Discrimination and Harassment

Conduct yourself in a professional manner and treat others with respect, fairness, and dignity.

Using the simple guideline above is the simplest way to avoid running into discrimination and harassment issues. But, for more legal detail, let's return to the types of sexual harassment from the EEOC:

  1. submission to such conduct is made either explicitly or implicitly a term or condition of an individual’s employment;
  2. submission to or rejection of such conduct by an individual is used as a basis for employment decisions affecting such individual; or
  3. such conduct has the purpose or effect of unreasonably interfering with an individual’s work performance or creating an intimidating, hostile, or offensive work environment.

On the next page we'll start with types 1 and 2, referred to as "quid pro quo."

Quid Pro Quo

"This for That" Harassment

"Quid pro quo" (Latin) translates loosely to "this for that" or "something for something". For our purposes, it is used to describe cases of sexual bribery or coercion. It is important to note that not all cases of harassment are as obvious as overtly 'quid pro quo' scenarios.

There are grey areas in sexual harassment, making it essential that you have a clear grasp of the law and company policy to protect yourself.

For instance, if an employer suggests to an employee that he or she can help them get ahead if they will agree to certain conduct, this is a pretty clear case of quid pro quo discrimination. However, let's consider a different, trickier scenario.

Let's say an employer with influence (let's call him Eric) assumes a voluntary mentoring role to another employee (let's call her Sarah). Eric helps her to move ahead in her career, occasionally meeting to check in or give advice. Over time, Eric develops a romantic interest and asks his employee, Sarah, on a date. Could this lead to a case of sexual discrimination?

To find out, let's consider it from the employee's perspective.

Considering Perspectives

In this scenario Eric, the employer, likely has no intention to affect the career of his employee, Sarah, one way or another.
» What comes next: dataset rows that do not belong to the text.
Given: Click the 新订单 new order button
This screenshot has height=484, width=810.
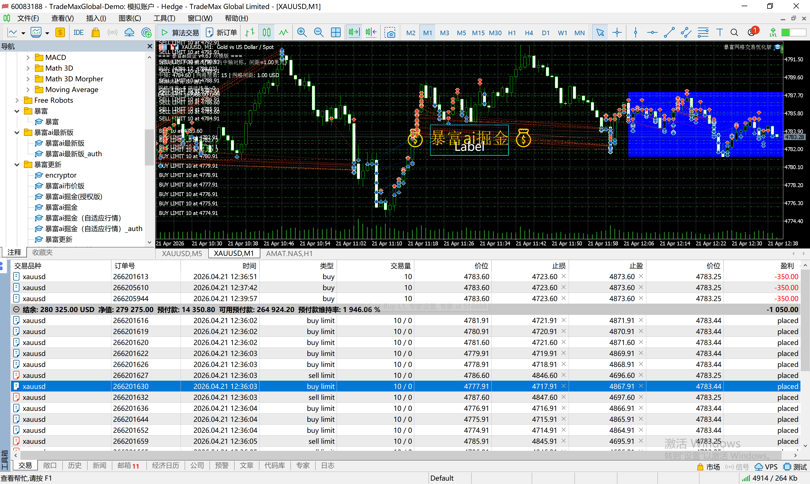Looking at the screenshot, I should tap(222, 32).
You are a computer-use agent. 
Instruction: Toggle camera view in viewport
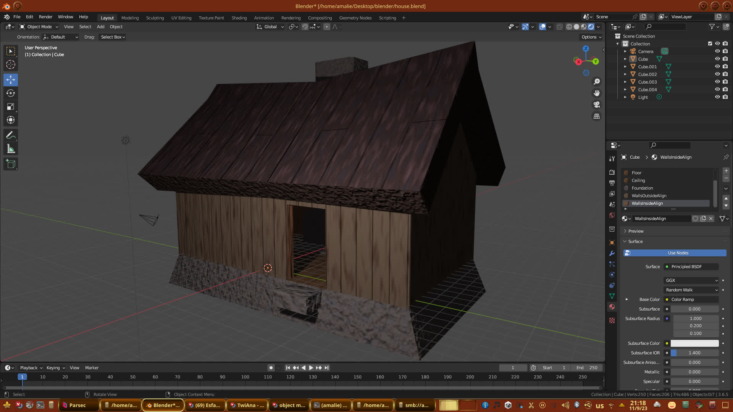tap(597, 105)
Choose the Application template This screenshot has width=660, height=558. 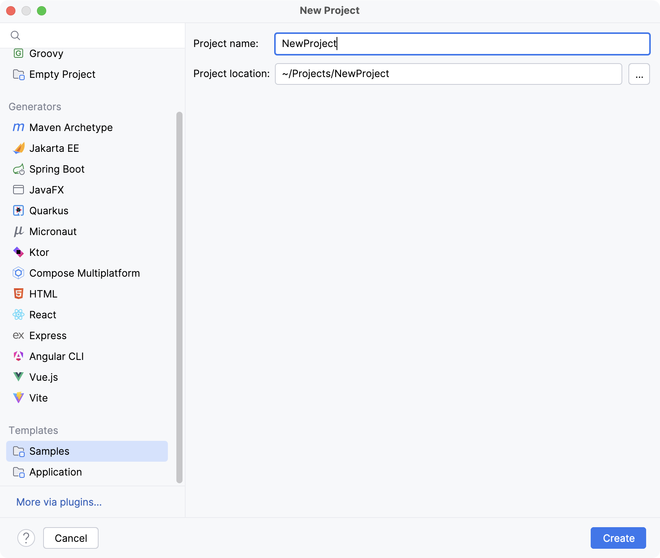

He has a sincere romantic interest and simply wishes to pursue it.

43% of U.S. workers reported having dated a co-worker. Of these, 27% reported having dated someone with a higher position. (source)

But what if Sarah does not wish to date Eric, and is now nervous (or assumes) that the nature of their relationship has changed? Would she still feel comfortable around her superior? Would work-performance suffer?
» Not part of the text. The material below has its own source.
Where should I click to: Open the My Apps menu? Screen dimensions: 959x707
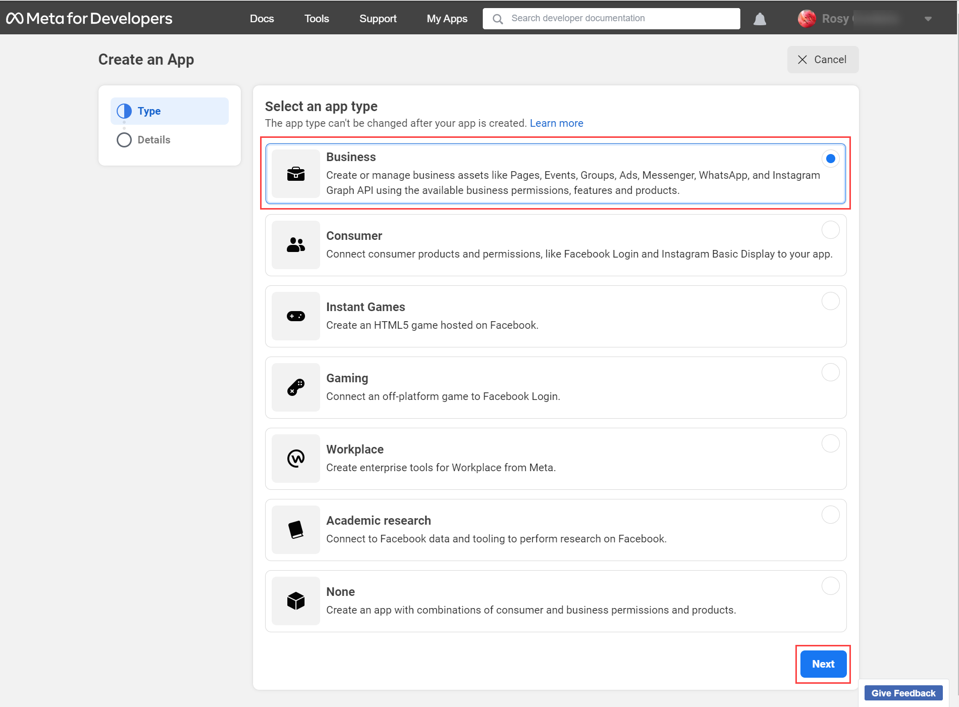[446, 18]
Discrimination is as much about the outcome and as it is the original intention, which leads to much of the grey area involved.
This also leads us to our final form of sexual discrimination.

Hostile Work Environment

Our final type of sexual harassment, referred to as the "hostile work environment", is by far the most commonly reported form of sexual discrimination.

Type 3: Conduct has the purpose or effect of unreasonably interfering with an individual's work performance or creating an intimidating, hostile, or offensive working environment.
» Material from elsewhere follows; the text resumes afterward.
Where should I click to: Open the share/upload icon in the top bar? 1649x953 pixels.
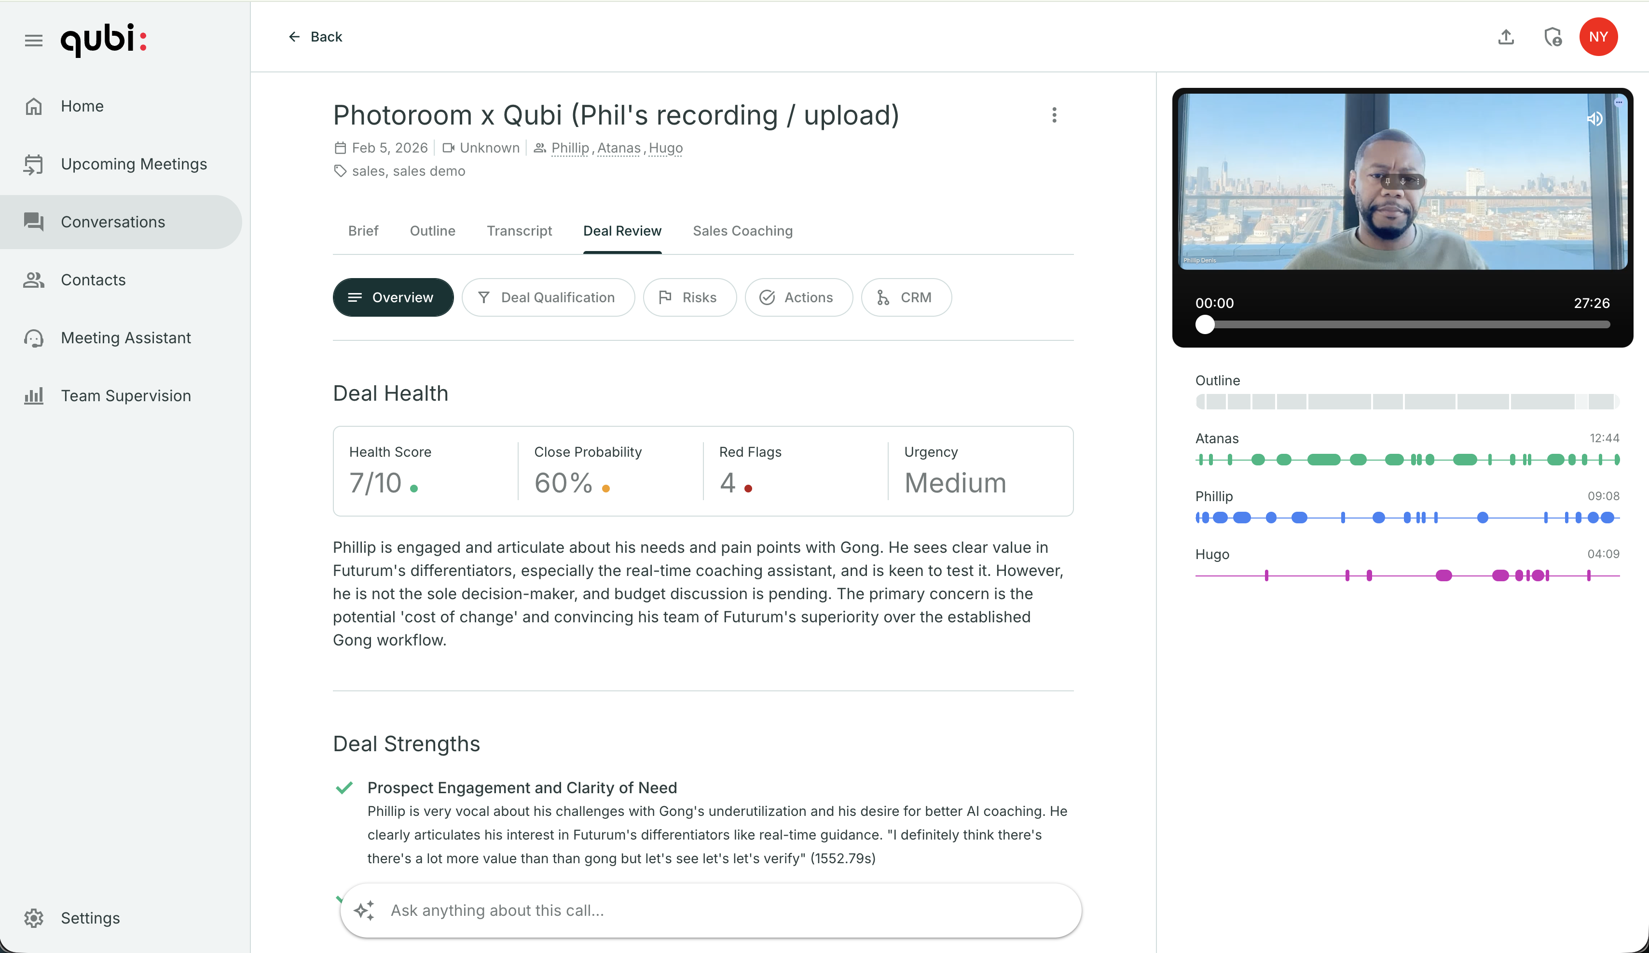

This occurs when an employee is subjected to comments of a sexual nature, unwelcome physical contact, or offensive sexual materials as a regular part of the work environment. For the most part, a single isolated incident will not be enough to prove hostile environment harassment unless it involves extremely outrageous and egregious conduct.

The courts will try to decide whether the conduct is both "serious" and "frequent." Supervisors, managers, co-workers and even customers can be responsible for creating a hostile environment.

Now let's return to our earlier scenario, and see whether things might turn into a hostile work environment for Sarah, our employee.

Unintended Consequences

"Quid pro quo" and "hostile environment" harassment often occur together, and indeed one may occasionally lead to another.

Returning to our example of Eric and Sarah, let's consider that Sarah's work performance may have already been affected by her discomfort around her boss (and her sense that her career will be affected). Her boss, Eric, may display a similar discomfort around Sarah, and avoid her. This might affect her potential assignments, or opportunities for advancement. Other employees might even notice the rift, and distance themselves from Sarah.

While this is simply one possible unintended outcome of many, it illustrates the power of unintended consequences. This is also why it's a good idea to consult with your HR department before dating a co-worker. We'll focus on Company Policy in the next module.

One final note on the law: A workplace harassment complainant must file with the EEOC to receive a "right to sue" before filing a lawsuit against a company in Federal Court.

Let's try a quick scenario before moving onto Module 3.

Scenario 1: Is This Sexual Harassment?

You work at the reception desk, and interact frequently with various delivery personnel. You tell one delivery person a sexually provocative joke, and they're offended.